= Beginning of Section =
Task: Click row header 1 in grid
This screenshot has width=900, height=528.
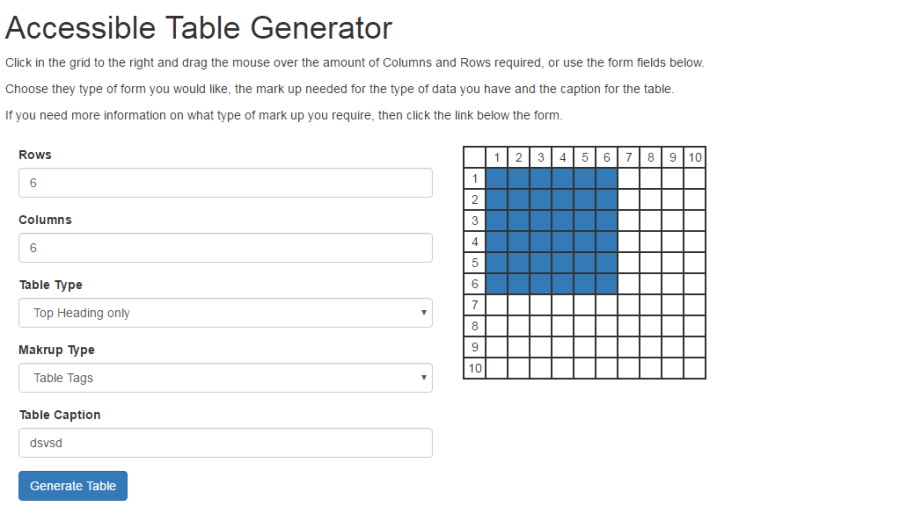Action: pyautogui.click(x=475, y=178)
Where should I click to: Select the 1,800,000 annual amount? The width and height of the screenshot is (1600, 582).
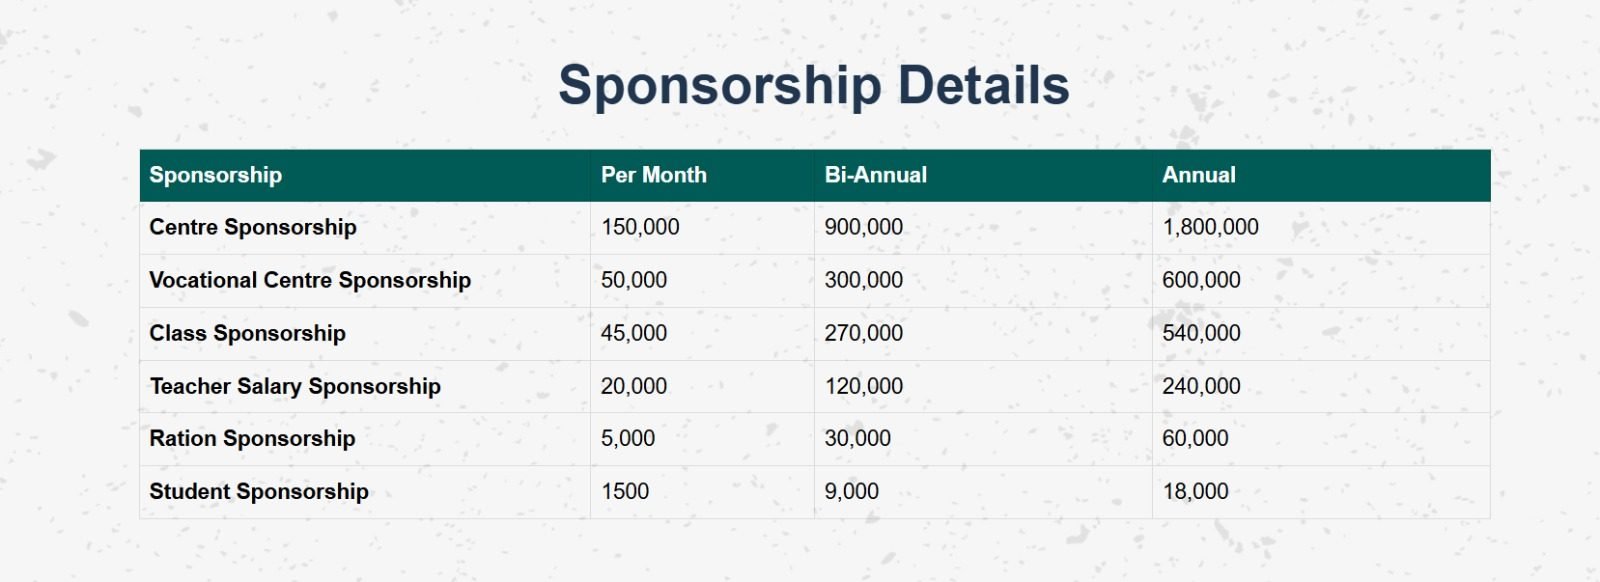1210,227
= End of Section =
__AIM OF THE TASK__
Your task is to copy exactly the lines from the line containing "This screenshot has width=900, height=528." through the final line of the listing above and to omit every picture.

__RESULT OF THE EXERCISE__
This screenshot has width=900, height=528.
Action: pyautogui.click(x=475, y=178)
Where should I click to: Select the 1,800,000 annual amount? The width and height of the screenshot is (1600, 582).
1210,227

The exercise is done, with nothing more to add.